Ja, ich weiß, dass es teuer ist. Nur habe ich hier eine 500gr Dose stehen und überlege, was ich damit sinnvolles mache. 

Zum wegwerfen war sie mir zu schade


----------



## Xeviltan (16. Januar 2017)

*AW: Eiweißpulver im Futter??*

Wie wäre es mit Sport machen und danach, wie auf der Anleitung angeordnet, einnehmen?


----------



## Zander Jonny (16. Januar 2017)

*AW: Eiweißpulver im Futter??*

Macht er doch, Angelsport :m


----------



## Viktor1994 (16. Januar 2017)

*AW: Eiweißpulver im Futter??*

Sport mache ich genug, nur halte ich von diesem künstlichen Zeug nicht viel. Woher ich das habe weiß ich auch nicht. 
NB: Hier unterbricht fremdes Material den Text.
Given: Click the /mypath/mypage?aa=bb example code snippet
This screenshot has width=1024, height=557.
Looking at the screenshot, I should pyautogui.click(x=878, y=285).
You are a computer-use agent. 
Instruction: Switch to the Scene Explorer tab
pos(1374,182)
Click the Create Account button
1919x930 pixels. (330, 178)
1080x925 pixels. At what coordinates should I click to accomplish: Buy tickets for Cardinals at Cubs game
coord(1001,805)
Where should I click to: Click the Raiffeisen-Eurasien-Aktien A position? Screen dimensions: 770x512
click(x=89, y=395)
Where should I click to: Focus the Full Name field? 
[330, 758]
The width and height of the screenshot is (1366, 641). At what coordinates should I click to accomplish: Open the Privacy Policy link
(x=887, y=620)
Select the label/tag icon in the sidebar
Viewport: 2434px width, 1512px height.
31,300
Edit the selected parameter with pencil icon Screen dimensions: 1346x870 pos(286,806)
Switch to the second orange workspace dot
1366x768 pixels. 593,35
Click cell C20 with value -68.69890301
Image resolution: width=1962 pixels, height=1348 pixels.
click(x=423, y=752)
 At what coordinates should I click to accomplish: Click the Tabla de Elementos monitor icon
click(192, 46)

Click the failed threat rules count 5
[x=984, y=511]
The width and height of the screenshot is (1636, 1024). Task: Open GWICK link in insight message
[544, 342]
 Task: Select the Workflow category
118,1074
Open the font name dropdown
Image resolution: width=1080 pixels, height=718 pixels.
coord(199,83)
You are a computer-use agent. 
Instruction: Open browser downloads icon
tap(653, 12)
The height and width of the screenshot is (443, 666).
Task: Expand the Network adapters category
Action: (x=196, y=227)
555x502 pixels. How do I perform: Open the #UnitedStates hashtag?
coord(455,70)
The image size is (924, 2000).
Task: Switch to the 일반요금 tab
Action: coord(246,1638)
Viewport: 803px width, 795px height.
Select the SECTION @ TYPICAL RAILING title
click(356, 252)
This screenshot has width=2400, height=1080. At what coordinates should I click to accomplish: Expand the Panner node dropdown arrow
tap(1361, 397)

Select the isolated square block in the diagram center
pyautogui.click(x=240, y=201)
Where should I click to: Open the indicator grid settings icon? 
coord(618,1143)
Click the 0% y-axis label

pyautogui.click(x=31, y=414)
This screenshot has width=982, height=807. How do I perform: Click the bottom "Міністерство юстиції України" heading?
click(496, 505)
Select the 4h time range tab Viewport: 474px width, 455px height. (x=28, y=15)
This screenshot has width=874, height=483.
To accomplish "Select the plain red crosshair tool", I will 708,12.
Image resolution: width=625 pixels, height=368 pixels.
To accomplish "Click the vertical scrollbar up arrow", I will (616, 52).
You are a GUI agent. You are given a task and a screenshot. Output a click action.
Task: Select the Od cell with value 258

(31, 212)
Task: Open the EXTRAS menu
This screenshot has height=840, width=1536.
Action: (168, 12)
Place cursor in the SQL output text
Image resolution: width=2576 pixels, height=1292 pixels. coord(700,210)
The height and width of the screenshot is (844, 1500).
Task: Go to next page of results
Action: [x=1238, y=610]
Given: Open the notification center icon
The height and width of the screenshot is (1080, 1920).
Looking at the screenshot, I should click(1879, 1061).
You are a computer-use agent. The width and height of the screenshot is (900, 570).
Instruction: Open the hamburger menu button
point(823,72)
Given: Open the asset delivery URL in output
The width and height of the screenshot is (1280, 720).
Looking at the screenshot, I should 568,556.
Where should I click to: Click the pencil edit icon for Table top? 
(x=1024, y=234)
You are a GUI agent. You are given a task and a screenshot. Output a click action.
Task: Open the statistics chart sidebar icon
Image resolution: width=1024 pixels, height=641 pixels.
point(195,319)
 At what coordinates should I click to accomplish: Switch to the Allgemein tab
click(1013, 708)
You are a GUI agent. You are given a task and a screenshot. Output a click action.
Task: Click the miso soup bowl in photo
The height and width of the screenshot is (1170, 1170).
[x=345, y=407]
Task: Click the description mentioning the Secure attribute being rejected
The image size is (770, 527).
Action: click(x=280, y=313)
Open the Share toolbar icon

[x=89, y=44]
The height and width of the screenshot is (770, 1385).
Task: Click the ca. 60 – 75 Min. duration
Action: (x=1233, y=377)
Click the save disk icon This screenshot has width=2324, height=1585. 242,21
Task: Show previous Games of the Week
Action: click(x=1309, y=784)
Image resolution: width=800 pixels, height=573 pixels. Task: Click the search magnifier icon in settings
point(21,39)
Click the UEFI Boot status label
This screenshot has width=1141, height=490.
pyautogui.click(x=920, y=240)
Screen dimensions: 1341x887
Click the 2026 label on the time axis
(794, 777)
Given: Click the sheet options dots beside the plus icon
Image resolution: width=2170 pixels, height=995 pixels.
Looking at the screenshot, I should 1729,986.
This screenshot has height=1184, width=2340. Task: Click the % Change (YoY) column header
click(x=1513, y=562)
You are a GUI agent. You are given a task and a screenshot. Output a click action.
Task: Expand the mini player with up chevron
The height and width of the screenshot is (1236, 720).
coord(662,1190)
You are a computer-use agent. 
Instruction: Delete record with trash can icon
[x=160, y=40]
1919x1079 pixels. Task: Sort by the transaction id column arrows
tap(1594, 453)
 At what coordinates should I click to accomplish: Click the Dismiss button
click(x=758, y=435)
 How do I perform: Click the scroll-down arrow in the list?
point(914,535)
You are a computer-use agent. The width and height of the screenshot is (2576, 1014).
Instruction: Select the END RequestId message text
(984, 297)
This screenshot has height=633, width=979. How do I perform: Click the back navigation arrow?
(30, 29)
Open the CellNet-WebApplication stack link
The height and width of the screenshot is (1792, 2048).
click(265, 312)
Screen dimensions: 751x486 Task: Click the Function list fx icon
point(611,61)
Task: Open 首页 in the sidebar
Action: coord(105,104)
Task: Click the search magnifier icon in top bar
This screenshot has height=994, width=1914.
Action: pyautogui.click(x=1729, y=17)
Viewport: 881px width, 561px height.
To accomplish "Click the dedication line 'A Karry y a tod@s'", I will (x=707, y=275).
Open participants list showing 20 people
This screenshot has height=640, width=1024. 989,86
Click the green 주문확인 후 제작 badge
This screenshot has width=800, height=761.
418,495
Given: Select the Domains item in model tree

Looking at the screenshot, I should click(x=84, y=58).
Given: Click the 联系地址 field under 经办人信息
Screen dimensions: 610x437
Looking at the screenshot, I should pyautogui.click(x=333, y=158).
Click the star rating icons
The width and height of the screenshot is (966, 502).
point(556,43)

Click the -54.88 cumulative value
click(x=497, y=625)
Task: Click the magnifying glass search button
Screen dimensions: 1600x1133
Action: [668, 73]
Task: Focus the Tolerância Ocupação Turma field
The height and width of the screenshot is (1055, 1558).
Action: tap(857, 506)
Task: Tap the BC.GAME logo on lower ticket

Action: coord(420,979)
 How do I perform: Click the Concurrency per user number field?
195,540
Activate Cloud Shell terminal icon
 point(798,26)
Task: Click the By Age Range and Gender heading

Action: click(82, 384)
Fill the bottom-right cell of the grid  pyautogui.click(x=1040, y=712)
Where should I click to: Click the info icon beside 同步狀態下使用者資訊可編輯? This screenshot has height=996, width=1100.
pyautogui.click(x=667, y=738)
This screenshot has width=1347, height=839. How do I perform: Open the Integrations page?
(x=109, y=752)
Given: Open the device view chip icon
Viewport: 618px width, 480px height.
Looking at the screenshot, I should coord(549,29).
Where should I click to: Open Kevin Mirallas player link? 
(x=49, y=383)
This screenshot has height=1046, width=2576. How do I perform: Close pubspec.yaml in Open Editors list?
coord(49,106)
Und ja, ich benutze das doch für den Sport. Angelsport


----------



## thanatos (17. Januar 2017)

*AW: Eiweißpulver im Futter??*

Eiweiß hab ich vor x Jahren mal probiert ,es hat die Fische nicht verscheucht aber eine höhere Beißfreudigkeit konnte ich auch nicht bemerken.
 Allerdings war es kein Pulver sondern Flocken als Futterzusatz
 in der Schweinemast. 
 Eventuell sind die ,die ich an dem Tag nicht erwischt habe
 dann schneller fett geworden .


----------



## Bimmelrudi (17. Januar 2017)

*AW: Eiweißpulver im Futter??*



cafabu schrieb:


> Ich benutze statt dessen Pulver Kaffeeweißer als Anfütterzusatz. Ergibt auch eine helle Wolke und hat zusätzlich noch eine Geruchswirkung.
> Carsten



Benutze im Sommer auch gern den Kaffeeweißer, oder Milchpulver aus der Babynahrung-Abteilung.


----------



## Dr d don (5. August 2020)

Ist schon etwas älter der Post aber heute bin ich beim googlen darauf gestoßen.
Also ich hatte Mal sehr hochwertiges Geschmacksneutrales Eiweißpulver geschenkt bekommen und hab das in mein Futter gemixt (so 5%)
Ne Wettangeln bin ich 2. Oder 3. Geworden (schon paar Jahre her)
Gut habe auch nicht viel gefangen weil es sehr heiß war, dennoch bin ich der Meinung dass es keine schlechte Idee ist etwas davon zu nehmen wenn man es rumfliegen hat. 
Macht ja auch Sinn fische spüren Eiweiße im Wasser und solange es nicht zu sehr klumpt sollte es etwas Wirken nur halt die Menge ist entscheidend.


----------



## Tuxedo75 (5. August 2020)

Habe bei meiner "Groundbait-Rezeptur" immer etwas micellares Casein Proteinpulver untermische, das ich eh aufgrund des Fitness-Sports zu Hause habe.
Finde dadurch wird der Proteingehalt etwas erhöht und vorallem gibt es dem ganzen noch echt etwas mehr Binbdung und auch Aroma.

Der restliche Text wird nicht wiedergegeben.